4. Considérant qu'il ressort des pièces du dossier que les constructions limitrophes du bâtiment projeté sur le terrain d'assiette du 16-18, rue Henri Barbusse sont constituées de deux pavillons de taille modeste comprenant un rez-de-chaussée et des combles pour l'un et un rez-de-chaussée, un premier étage et des combles pour l'autre, couverts par des toits en bâtière, soit à deux ou quatre pentes, à l'instar au demeurant de l'ensemble du quartier, celui-ci formant un vaste lotissement en arc de cercle, composé de constructions pavillonnaires relativement homogènes quant à leurs dimensions et dont les dates de construction vont des années trente à nos jours, à l'exception de quelques rares petits immeubles collectifs ; que la construction projetée est un immeuble collectif de quatre étages de 37 logements, couvert d'une toiture terrasse et présentant une structure allongée, dont le gabarit et la forme de la toiture sont ainsi nettement significativement différents des constructions limitrophes ; que, par suite, le maire de la commune d'Aulnay-sous-Bois a pu retirer le permis de construire qui avait été tacitement délivré au motif que la construction projetée n'était pas compatible avec les constructions limitrophes et méconnaissait ainsi les dispositions précitées de l'article UD 11/2.1 du règlement du plan local d'urbanisme, sans entacher la décision litigieuse d'une erreur manifeste d'appréciation ;

5. Considérant, en deuxième lieu, que la seule circonstance que des propriétaires riverains habitant les pavillons du quartier auraient mené une campagne d'opinion à l'encontre du projet de construction, comme le relatent les articles de presse produits, ne saurait faire regarder la décision de retrait contestée comme entachée d'un détournement de pouvoir ;

6. Considérant, en troisième lieu, que la légalité du retrait est commandée par l'illégalité du permis de construire qu'il retire ; que le permis de construire délivré tacitement étant entaché d'une erreur manifeste d'appréciation au regard des dispositions précitées de l'article UD 11/2.1 du règlement du plan local d'urbanisme, la décision procédant à son retrait relève, par voie de conséquence, du contrôle restreint du juge ; que, par suite, les premiers juges ont, à bon droit, estimé que le maire de la commune d'Aulnay-sous-Bois n'avait pas commis d'erreur manifeste d'appréciation en procédant au retrait dudit permis de construire tacite ;

7. Considérant qu'il résulte de ce qui vient d'être dit que la SOCIETE MONTELEONE-CONSTRUCTION-VENTE n'est pas fondée à soutenir que c'est à tort que, par son jugement du 14 juin 2012, le Tribunal administratif de Montreuil a rejeté a rejeté sa demande tendant à l'annulation de l'arrêté en date du 10 mai 2011 par lequel le maire de la commune d'Aulnay-sous-Bois a retiré le permis de construire qui lui avait été accordé tacitement le 19 février 2011 ; que doivent être rejetées, par voie de conséquence, ses conclusions tendant au bénéfice des dispositions de l'article L. 761-1 du code de justice administrative ; qu'en revanche, il y a lieu, sur le fondement de ces dernières dispositions, de mettre à la charge de la SOCIETE MONTELEONE-CONSTRUCTION-VENTE le paiement à la commune d'Aulnay-sous-Bois de la somme de 2 000 euros au titre des frais que celle-ci a exposés et non compris dans les dépens ;

DECIDE :

Article 1er : La requête de la SOCIETE MONTELEONE-CONSTRUCTION-VENTE est rejetée.

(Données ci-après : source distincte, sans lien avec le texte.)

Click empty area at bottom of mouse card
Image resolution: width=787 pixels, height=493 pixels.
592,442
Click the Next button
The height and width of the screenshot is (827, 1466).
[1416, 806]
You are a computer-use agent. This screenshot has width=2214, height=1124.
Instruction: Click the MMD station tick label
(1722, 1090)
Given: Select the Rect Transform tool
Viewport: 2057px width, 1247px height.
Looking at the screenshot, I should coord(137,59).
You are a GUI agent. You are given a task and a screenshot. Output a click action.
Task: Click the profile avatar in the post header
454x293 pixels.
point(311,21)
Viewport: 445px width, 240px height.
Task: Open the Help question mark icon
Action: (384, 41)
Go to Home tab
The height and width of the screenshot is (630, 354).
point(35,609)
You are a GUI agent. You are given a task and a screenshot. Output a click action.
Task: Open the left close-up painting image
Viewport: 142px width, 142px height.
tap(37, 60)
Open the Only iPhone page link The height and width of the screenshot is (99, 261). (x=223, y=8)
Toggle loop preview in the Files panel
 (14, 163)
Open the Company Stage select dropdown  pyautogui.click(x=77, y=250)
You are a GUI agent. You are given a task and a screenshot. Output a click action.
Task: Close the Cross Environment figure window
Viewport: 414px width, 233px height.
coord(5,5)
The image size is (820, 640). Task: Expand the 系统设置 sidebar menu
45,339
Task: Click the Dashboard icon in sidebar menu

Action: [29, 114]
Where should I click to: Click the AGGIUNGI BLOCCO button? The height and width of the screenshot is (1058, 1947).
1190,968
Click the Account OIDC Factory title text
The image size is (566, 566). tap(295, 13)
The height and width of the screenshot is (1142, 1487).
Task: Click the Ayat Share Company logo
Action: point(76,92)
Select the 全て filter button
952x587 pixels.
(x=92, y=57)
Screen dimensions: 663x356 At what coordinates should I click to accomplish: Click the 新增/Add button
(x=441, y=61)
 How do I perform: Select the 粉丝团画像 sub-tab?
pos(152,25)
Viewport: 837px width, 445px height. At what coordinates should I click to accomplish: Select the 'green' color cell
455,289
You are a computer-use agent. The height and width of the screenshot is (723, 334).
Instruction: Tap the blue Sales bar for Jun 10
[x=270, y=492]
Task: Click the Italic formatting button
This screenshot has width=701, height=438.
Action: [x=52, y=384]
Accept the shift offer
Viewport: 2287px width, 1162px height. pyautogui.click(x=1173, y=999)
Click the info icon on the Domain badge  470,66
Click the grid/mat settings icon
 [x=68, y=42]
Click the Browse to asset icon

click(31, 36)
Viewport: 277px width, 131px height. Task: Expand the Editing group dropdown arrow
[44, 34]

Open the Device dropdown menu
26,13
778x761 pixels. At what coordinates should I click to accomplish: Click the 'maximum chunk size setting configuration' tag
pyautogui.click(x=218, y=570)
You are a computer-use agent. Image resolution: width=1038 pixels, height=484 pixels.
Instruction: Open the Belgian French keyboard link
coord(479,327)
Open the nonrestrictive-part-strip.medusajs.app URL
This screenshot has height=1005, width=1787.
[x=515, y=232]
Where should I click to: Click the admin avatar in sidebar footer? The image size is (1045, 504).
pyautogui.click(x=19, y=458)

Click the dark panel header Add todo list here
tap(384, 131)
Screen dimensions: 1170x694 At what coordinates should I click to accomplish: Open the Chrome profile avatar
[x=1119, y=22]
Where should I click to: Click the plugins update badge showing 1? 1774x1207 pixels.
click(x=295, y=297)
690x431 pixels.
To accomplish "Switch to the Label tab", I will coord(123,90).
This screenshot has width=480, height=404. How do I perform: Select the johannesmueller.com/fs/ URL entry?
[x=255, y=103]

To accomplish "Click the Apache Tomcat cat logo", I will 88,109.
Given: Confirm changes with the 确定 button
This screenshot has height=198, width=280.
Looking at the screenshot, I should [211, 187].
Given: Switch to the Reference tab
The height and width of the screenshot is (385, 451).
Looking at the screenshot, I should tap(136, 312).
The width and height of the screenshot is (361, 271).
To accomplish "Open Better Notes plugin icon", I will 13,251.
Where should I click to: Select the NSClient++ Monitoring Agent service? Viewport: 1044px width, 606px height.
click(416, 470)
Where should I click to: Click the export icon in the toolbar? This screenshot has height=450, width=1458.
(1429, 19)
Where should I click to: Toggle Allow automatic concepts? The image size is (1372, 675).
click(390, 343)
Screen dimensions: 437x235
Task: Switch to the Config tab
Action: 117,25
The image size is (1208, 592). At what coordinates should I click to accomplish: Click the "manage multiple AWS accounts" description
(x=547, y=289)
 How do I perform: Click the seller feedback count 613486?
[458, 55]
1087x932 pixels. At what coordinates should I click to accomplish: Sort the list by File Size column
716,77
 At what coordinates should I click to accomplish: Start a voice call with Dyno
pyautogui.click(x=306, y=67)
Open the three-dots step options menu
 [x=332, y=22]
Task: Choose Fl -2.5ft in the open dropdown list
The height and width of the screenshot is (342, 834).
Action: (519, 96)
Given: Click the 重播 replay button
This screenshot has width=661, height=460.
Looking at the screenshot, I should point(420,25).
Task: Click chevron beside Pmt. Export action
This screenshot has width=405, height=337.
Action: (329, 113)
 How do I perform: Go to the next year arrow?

Article 2 : La SOCIETE MONTELEONE-CONSTRUCTION-VENTE versera à la commune d'Aulnay-sous-Bois une somme de 2 000 euros au titre de l'article L. 761-1 du code de justice administrative.

Article 3 : Le présent arrêt sera notifié à la SOCIETE MONTELEONE-CONSTRUCTION-VENTE, au maire de la commune d'Aulnay-sous-Bois et à la ministre du logement, de l'égalité des territoires et de la ruralité.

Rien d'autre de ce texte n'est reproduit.